** begin **

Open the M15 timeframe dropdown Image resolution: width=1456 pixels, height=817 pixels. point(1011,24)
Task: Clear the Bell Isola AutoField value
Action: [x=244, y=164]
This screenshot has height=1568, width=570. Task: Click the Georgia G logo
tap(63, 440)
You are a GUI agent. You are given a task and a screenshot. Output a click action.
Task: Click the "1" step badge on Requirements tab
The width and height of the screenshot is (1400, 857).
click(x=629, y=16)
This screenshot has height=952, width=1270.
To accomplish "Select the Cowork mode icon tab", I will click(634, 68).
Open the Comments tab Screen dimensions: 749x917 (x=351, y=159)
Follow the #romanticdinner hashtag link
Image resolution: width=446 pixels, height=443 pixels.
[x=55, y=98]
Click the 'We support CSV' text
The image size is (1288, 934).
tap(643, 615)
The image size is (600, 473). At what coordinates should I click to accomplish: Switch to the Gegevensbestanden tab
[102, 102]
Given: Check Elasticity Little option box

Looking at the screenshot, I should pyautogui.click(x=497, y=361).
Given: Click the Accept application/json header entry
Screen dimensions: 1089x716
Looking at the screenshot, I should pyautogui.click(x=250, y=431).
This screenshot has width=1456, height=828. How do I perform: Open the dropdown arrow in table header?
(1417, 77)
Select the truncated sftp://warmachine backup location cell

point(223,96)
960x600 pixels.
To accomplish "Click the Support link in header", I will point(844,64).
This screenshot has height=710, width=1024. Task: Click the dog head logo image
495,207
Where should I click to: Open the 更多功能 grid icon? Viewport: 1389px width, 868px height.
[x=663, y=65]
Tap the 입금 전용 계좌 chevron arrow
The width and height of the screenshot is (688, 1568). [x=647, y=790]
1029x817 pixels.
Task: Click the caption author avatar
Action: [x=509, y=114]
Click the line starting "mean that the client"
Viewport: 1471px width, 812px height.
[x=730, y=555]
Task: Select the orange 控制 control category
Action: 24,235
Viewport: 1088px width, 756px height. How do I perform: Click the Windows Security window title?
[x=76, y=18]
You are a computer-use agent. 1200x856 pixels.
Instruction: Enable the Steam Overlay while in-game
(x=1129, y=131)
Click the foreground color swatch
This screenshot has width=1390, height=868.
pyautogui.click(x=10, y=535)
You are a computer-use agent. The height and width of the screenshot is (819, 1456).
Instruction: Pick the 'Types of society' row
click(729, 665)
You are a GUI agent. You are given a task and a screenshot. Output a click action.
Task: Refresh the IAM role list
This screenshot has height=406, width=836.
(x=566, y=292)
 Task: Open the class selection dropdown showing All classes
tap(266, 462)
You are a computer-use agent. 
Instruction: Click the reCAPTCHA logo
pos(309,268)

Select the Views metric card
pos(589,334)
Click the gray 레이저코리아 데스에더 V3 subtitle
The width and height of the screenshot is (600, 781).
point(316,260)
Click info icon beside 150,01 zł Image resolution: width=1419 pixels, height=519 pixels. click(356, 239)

** end **

> _EXERCISE INSTRUCTIONS_:
Copy the lines word for word, starting at the line that contains "This screenshot has width=1456, height=828." and ending at the line that contains "pyautogui.click(x=10, y=535)".

> _ANSWER FOR THIS EXERCISE_:
This screenshot has width=1456, height=828. How do I perform: Open the dropdown arrow in table header?
(1417, 77)
Select the truncated sftp://warmachine backup location cell

point(223,96)
960x600 pixels.
To accomplish "Click the Support link in header", I will point(844,64).
This screenshot has height=710, width=1024. Task: Click the dog head logo image
495,207
Where should I click to: Open the 更多功能 grid icon? Viewport: 1389px width, 868px height.
[x=663, y=65]
Tap the 입금 전용 계좌 chevron arrow
The width and height of the screenshot is (688, 1568). [x=647, y=790]
1029x817 pixels.
Task: Click the caption author avatar
Action: [x=509, y=114]
Click the line starting "mean that the client"
Viewport: 1471px width, 812px height.
[x=730, y=555]
Task: Select the orange 控制 control category
Action: 24,235
Viewport: 1088px width, 756px height. How do I perform: Click the Windows Security window title?
[x=76, y=18]
You are a computer-use agent. 1200x856 pixels.
Instruction: Enable the Steam Overlay while in-game
(x=1129, y=131)
Click the foreground color swatch
This screenshot has width=1390, height=868.
pyautogui.click(x=10, y=535)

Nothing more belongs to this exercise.